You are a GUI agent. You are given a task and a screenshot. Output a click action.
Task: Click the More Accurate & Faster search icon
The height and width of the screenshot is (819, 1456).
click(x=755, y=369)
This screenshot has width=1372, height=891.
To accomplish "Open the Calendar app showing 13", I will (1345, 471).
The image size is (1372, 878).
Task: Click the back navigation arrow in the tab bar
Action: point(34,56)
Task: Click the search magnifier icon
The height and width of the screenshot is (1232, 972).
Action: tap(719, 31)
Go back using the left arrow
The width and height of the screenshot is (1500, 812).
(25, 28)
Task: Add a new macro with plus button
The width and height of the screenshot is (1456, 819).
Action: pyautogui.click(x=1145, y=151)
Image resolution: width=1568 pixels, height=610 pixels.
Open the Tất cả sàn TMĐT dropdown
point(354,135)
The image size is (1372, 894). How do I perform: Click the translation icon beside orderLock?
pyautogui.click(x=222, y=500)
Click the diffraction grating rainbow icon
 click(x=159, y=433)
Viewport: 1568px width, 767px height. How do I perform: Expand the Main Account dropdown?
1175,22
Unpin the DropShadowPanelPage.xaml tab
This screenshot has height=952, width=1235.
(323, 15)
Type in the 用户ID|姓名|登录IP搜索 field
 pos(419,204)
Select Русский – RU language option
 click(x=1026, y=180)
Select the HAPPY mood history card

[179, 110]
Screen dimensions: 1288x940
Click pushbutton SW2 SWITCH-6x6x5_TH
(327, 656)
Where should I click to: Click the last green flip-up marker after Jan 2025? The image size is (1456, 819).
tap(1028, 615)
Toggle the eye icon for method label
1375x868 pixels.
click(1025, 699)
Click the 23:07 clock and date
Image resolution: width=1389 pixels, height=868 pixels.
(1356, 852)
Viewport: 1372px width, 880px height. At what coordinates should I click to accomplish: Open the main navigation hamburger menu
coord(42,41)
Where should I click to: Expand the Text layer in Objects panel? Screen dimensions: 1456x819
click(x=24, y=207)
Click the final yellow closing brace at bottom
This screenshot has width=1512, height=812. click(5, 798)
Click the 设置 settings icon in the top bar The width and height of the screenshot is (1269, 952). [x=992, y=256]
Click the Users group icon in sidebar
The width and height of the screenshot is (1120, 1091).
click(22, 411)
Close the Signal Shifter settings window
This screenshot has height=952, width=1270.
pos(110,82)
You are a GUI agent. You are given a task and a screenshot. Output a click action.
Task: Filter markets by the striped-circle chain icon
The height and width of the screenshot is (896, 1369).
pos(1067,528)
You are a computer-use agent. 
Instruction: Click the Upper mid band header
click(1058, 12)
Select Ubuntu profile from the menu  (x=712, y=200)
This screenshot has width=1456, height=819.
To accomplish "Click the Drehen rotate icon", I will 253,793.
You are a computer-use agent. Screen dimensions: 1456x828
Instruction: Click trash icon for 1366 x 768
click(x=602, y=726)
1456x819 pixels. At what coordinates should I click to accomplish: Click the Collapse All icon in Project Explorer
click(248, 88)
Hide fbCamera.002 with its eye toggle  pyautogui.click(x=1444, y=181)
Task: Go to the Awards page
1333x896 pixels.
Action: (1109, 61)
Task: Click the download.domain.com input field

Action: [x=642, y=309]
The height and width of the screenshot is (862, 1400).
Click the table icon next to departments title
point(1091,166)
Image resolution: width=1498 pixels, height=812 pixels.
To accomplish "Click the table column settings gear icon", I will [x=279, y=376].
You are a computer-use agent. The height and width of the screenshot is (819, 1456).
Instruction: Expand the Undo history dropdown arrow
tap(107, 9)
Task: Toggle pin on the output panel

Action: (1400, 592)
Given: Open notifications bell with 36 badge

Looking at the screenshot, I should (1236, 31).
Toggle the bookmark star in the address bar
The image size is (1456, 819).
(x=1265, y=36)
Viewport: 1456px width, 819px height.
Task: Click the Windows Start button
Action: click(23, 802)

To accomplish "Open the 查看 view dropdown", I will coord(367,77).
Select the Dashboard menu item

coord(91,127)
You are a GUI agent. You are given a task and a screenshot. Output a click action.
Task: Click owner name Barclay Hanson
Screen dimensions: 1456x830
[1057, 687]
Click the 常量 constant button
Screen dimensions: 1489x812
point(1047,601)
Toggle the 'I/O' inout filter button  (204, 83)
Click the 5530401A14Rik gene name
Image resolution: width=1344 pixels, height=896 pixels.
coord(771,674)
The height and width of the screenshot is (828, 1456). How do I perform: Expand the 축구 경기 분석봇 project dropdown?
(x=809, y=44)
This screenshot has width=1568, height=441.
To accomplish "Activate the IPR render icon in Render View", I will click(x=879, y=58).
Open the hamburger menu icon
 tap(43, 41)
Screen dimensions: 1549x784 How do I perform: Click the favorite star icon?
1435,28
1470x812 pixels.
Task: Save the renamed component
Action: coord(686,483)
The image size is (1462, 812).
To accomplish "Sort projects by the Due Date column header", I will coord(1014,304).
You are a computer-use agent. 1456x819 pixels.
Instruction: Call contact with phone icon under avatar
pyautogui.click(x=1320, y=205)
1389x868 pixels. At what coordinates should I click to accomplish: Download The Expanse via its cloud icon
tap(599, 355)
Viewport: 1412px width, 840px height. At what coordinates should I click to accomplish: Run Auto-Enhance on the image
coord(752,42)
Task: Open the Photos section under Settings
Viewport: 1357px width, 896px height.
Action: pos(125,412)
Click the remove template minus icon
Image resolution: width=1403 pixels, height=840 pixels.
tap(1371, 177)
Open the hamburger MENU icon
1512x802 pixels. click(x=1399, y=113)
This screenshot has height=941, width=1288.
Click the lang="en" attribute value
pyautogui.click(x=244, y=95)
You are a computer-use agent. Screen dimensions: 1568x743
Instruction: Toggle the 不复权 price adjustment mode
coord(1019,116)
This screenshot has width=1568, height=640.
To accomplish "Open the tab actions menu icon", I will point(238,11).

* [WHAT THE TASK ASKS] Tally the lines in the entries above that hold the string "computer" and state the tally alone.

* [ANSWER TO THIS TASK] 5